Although the safety of most CAM therapies has not been studied in clinical trials, many of these therapies have a good safety record. Many CAM therapies (eg, nontoxic botanicals, mind-body techniques such as meditation and yoga, body-based practices such as massage) have been used for thousands of years with no evidence of harm, and many seem to have no potential for harm. However, there are some safety considerations, including the following:

  • Use of an alternative approach to treat a life-threatening disorder that can be effectively treated conventionally (eg, meningitis, diabetic ketoacidosis, acute leukemia)—perhaps the greatest risk of CAM, rather than the risk of direct harm from a CAM therapy

  • Toxicity from certain herbal preparations (eg, hepatotoxicity from pyrrolizidine alkaloids, Atractylis gummifera , chaparral, germander, greater celandine, Jin Bu Huan, kava, pennyroyal, or others; nephrotoxicity from Aristolochia ; adrenergic stimulation from ephedra)

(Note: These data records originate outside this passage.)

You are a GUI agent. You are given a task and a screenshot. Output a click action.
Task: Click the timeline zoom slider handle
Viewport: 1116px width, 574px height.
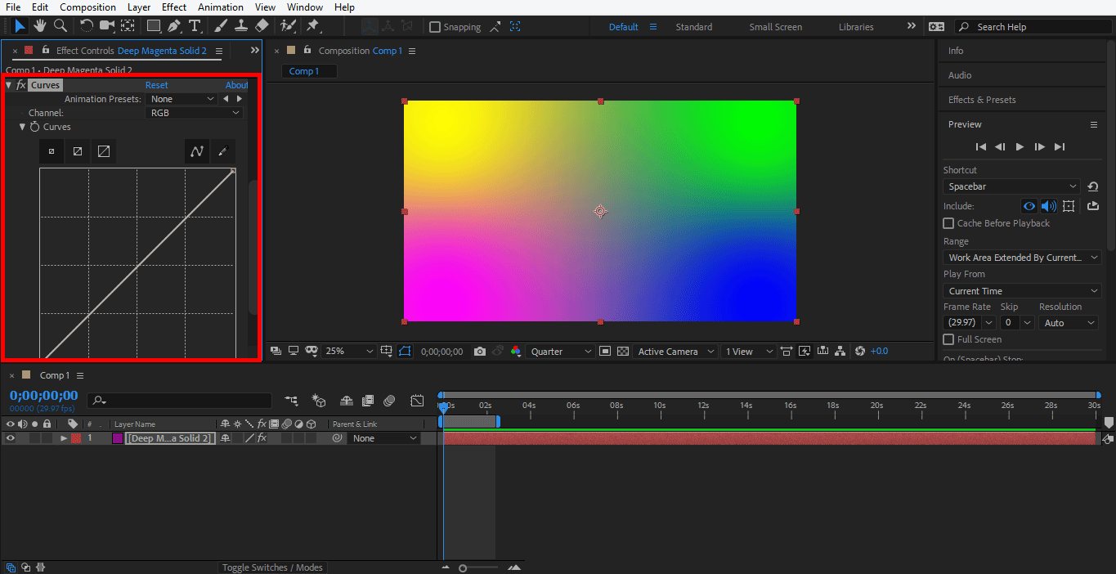click(x=463, y=568)
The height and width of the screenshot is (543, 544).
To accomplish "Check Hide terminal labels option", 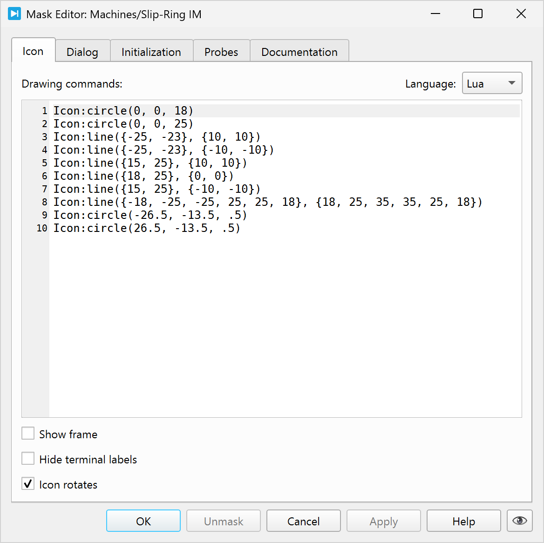I will click(x=28, y=459).
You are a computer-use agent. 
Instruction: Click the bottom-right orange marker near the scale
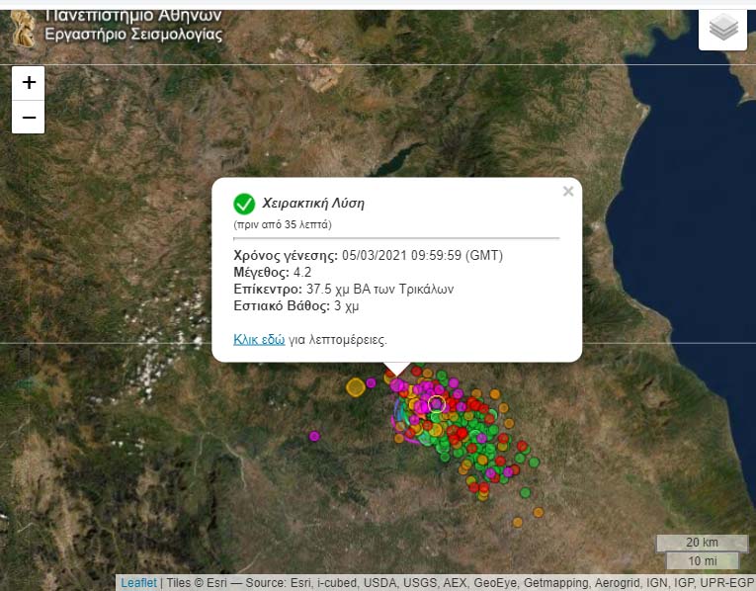[x=539, y=512]
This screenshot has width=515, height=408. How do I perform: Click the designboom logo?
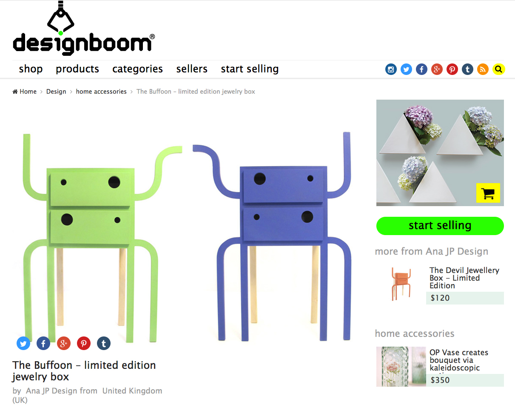tap(84, 28)
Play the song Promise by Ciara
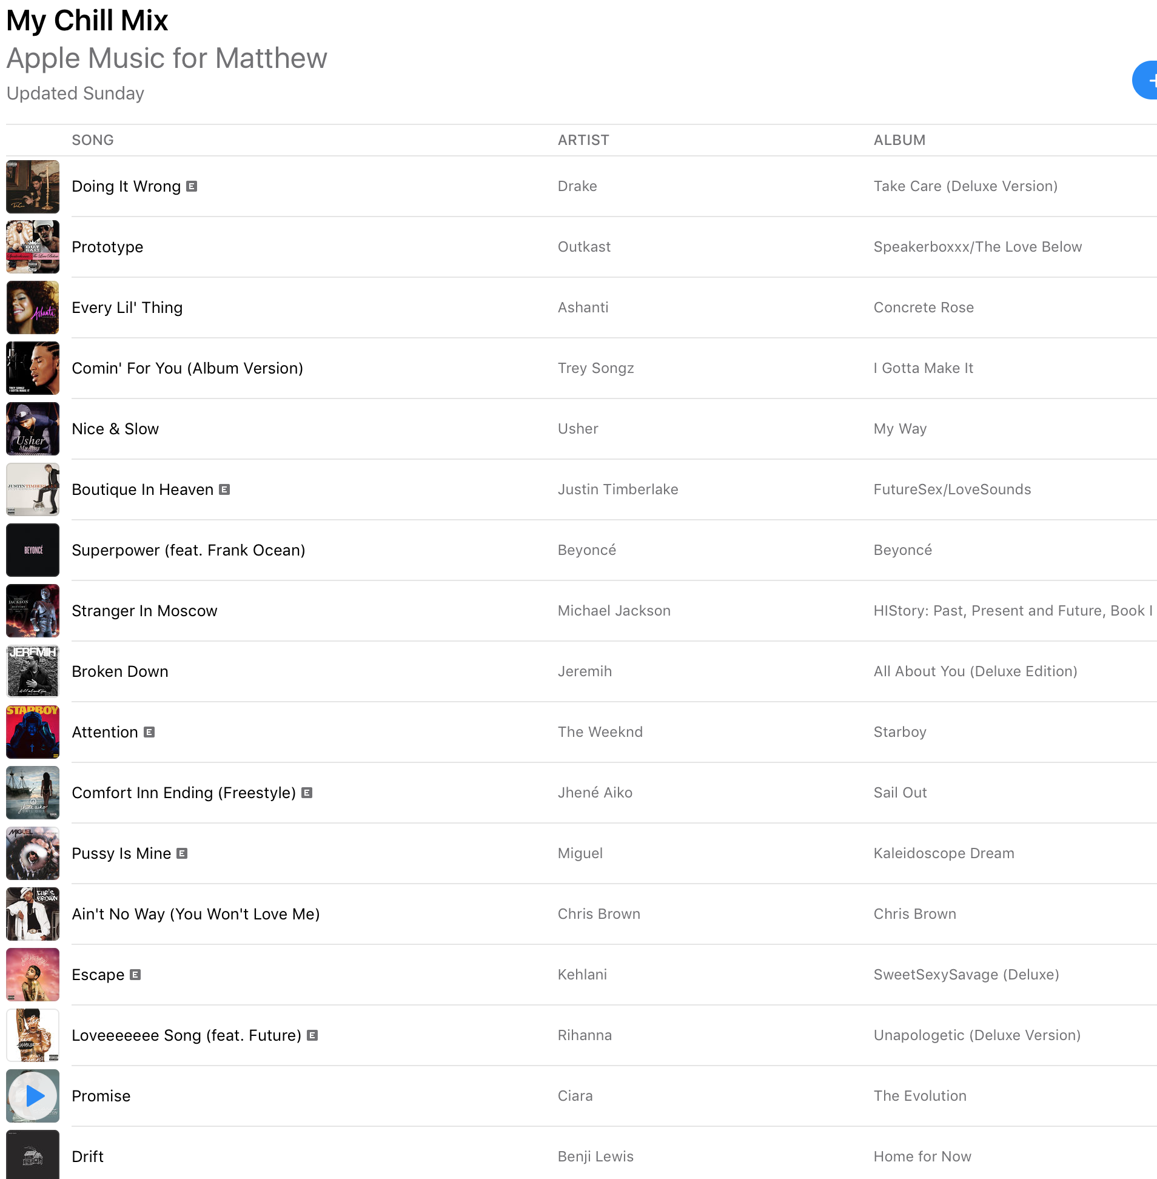 click(x=33, y=1096)
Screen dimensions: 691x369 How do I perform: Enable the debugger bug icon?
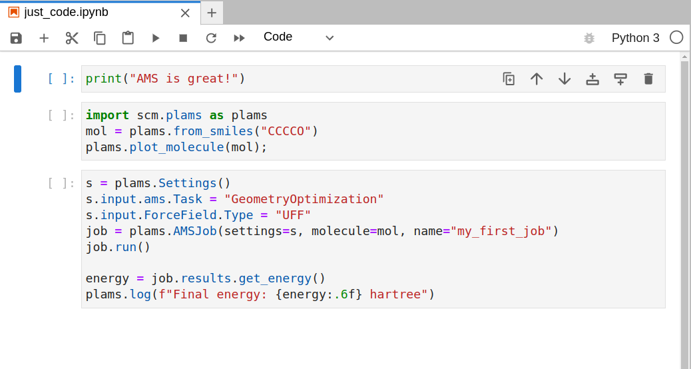point(589,38)
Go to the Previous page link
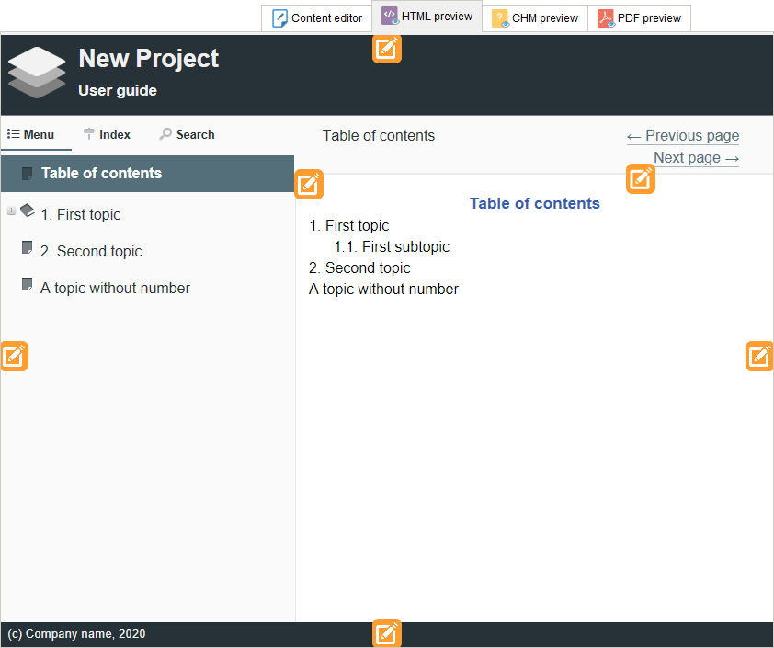Viewport: 774px width, 648px height. coord(682,136)
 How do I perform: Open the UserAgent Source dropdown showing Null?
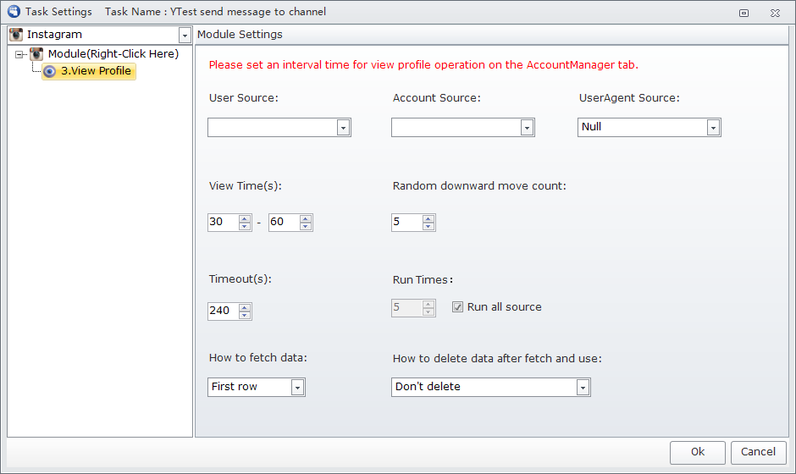point(713,128)
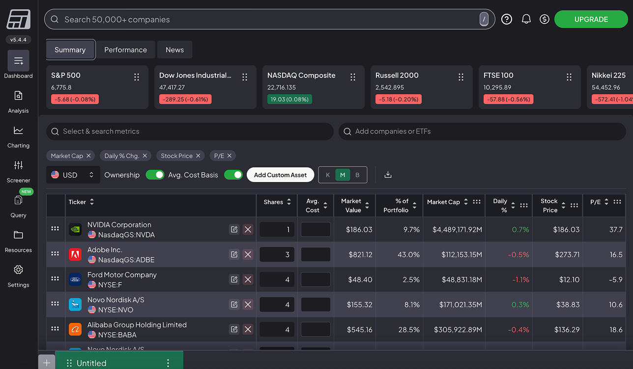The height and width of the screenshot is (369, 633).
Task: Open the pricing dollar icon in top bar
Action: [x=544, y=19]

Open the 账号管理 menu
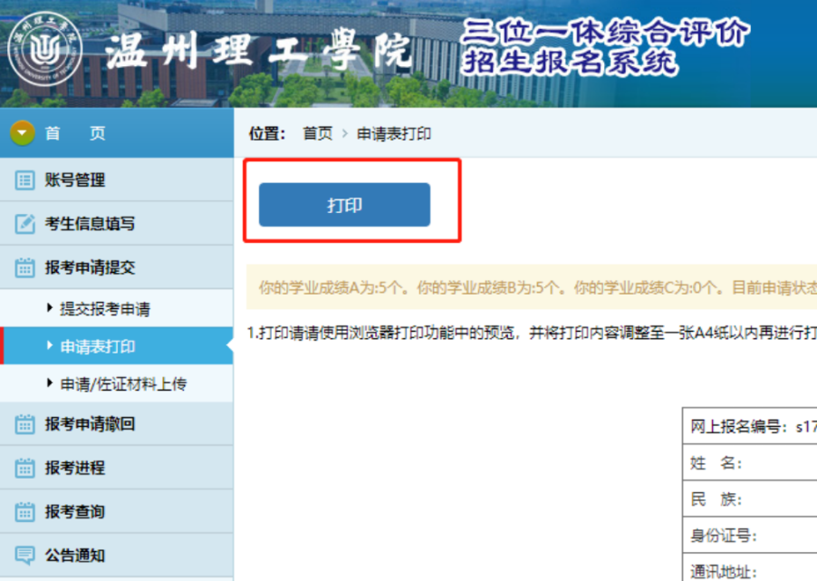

  • Contamination (eg, heavy metal contamination of some Chinese and Ayurvedic herbal preparations; contamination of other products, such as PC-SPES and some Chinese herbs, with other drugs)

  • Interactions between CAM therapies (eg, botanicals, micronutrients, other dietary supplements) and other drugs (eg, induction of cytochrome P-450 [CYP3A4] enzymes by St. John’s wort, resulting in reduced activity of antiretrovirals, immunosuppressants, and other drugs), particularly when the drug has a narrow therapeutic index

  • As with any physical manipulation of the body (including mainstream techniques such as physical therapy), injury (eg, nerve or cord damage due to spinal manipulation in patients at risk, bruising in patients with bleeding disorders)

Current alerts about harmful dietary supplements are available at the FDA web site ( Safety Alerts and Advisories ). Historically, the FDA did not tightly regulate the production of dietary supplements. However, new FDA regulations now require compliance with manufacturing practices that guarantee quality and safety of supplements.

To help prevent injuries due to physical manipulations, patients should look for CAM practitioners who graduated from accredited schools and are professionally licensed. Rates of complications are very low when chiropractic or acupuncture is provided by practitioners with full credentials.